I guess there are two pieces - one is to make the convincing argument that the centrifugal term doesn't exist (you had me going for a few days there) and that it's due to the divergence of the moon's (and sun's) gravitational field. The way I think of the near-far side argument is that any net gravitational force will cause the center of the earth-moon rotational system to shift, so any residual force must be symmetric and a bulge on the near side must be the same as the bulge on the far side - an effect which is born out from experience.

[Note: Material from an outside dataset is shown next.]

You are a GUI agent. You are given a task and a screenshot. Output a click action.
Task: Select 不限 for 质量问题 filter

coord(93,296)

If you buy the "egg-shape" potential, then the only thing left is the elastic properties of water and land. I think of it this way - the elastic properties of water and land are such that they will stretch under tidal forces and start to exert a "spring-like" force that holds the water and land from flying apart from the tidal forces. This "stretching" is necessary to hold things together. If you put a book on a table, the reason the book doesn't continue to accelerate downwards is because the table flexes ever so slightly, providing a counter-force to gravity. Now, water, being less elastic than land, will distort more than land, and hence will cause tides.

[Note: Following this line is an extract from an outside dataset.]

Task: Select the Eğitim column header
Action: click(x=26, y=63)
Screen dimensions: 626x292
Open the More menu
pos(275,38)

We still have a bit of clean-up to do, here, because tides imply flow of water and we have to describe clearly why a flow is created.

I think we're converging on the answer, however. I started out not-believing David Burch,then "almost" believing it, and now, I think that explanation he gives doesn't cut it. Now, it's only a paragraph, and you can readily argue that it doesn't matter. "Just hand me the friggin tables and a copy of Eldridge" - but it's been bugging me for some time.